### Extracted text
Yesterday when I was ranting about Koinos/Hive and their respective derivative bandwidth assets I happened to step in a huge pile of figurative intellectual shit. I made the claim that Koinos is DPOS. Many of my readers hyper-focused on this misrepresentation even though it has absolutely nothing to do with the point I was trying to make. However, I hold myself to a higher standard than most people and it would be a bit silly to simply shrug something like this off like it was meaningless.
To quote myself in my last post about the Koinos Whitepaper:
We have to ask ourselves: if they are wrong about this, what else are they wrong about?
I mean obviously I'd be a hypocrite if I didn't apply that same logic to myself, yeah? Running around saying ridiculous stuff like "Koinos is DPOS" isn't exactly a great way to get people to trust what I am telling them. So today I'll try to be a bit more careful in regards to my research about Koinos and their consensus algorithm rather than cherry-picking the whitepaper to make a point.
It's also important to point out that I've been, shall we say, in a mood. I'm extremely combative and contrarian as of late; more than usual. Chalk it up to the bear market and the state of the world and my personal life and whatever else. It's certainly not doing me any favors in terms of networking and building value within this industry. So hey I might be a dick but at least I'm a self-aware dick, eh? I'm working on it. No promises.
Interestingly enough... considering I want to create a proof-of-burn token right here on Hive it is perhaps very important to understand exactly how the Koinos network operates. This is true even though my token would be completely different and more akin to a second-layer asset on Hive than anything else. So let's get into to the meat and potatoes of this issue.
I asked around for some resources on Koinos consensus/mining and received several good links.
What is VHP on Koinos Blockchain?
First of all Koinos has a little something called Virtual Hashing Power (VHP). Essentially you 'destroy' Koin in exchange for this derivative asset. It then acts as a multiplier to increase your chances of mining a block.
The more $VHP a user has, the higher probability they have of producing a block. Remember that block production under PoB is randomized so it is a game of probabilities and the only way to increase the odds is by having more $VHP.
Statistically, if a miner holds 1% of all VHP and runs a node with all of their VHP, then they will be able to produce 1% of all blocks in a year and this would scale linearly. Similarly, if a user holds 51% of all the VHP, then they can perform a 51% attack on the network much like PoW and PoS.
In trying to learn more about Koinos from the whitepaper and whatnot these were some of the issues that cast confusing without access to other resources.
Important bullet-points from this video:
- 2% inflation per year
- 100% of all inflation goes to virtual mining and minting new blocks
- The virtual supply includes tokens that were burned and exist as VHP (similar to Hive virtual supply liquidating all HBD into Hive).
- Random block production to simulate POW mining.
So the more VHP (burned Koinos) you have on your node, the higher the chance you have of producing a valid hash that is lower than the defined difficultly (basically the same as POW). However, this leads me to question how solo mining could possibly be more advantageous than pooling resources. At this juncture I'm also a little confused about iterations on the timestamp and pumping out more hashes than other competing nodes.
Funny because the second question may answer the first. If a node is limited by how many hashes they can produce in a 10 millisecond period, multiple nodes and solo mining suddenly make more sense. If you split your coins between two nodes you'd be able to pump out twice as many hashes and the end result would be the same number of Koin mined on average, implying that pooling resources only has the advantage of less volatility (just like POW mining).

### Data extract
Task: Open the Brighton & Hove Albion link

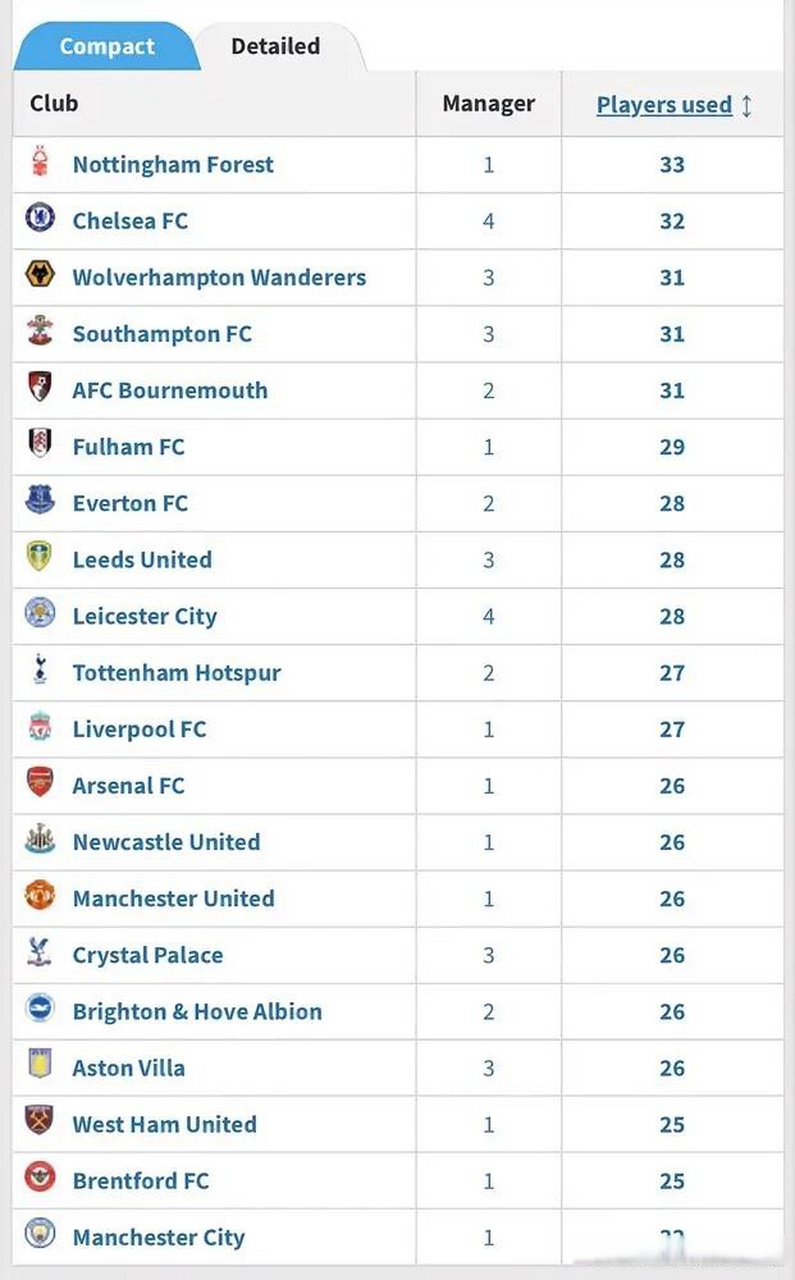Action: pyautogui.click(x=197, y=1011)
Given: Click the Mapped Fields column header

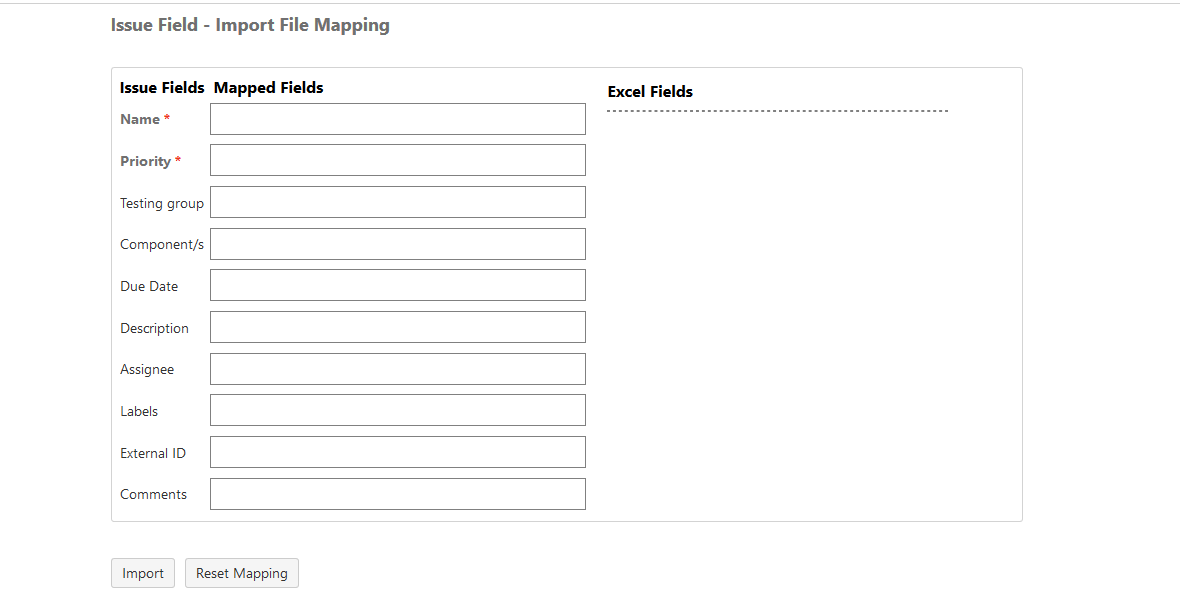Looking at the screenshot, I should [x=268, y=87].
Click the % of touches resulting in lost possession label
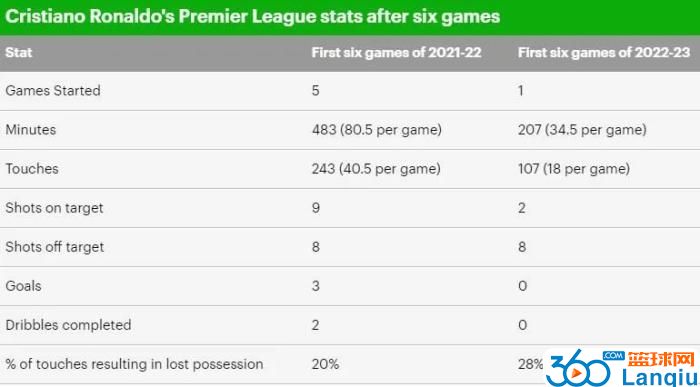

### What to produce
Write out, word for word, the part of the post about Koinos that runs between "Important bullet-points from" and "simulate POW mining.", inclusive.

### Written reply
Important bullet-points from this video:
- 2% inflation per year
- 100% of all inflation goes to virtual mining and minting new blocks
- The virtual supply includes tokens that were burned and exist as VHP (similar to Hive virtual supply liquidating all HBD into Hive).
- Random block production to simulate POW mining.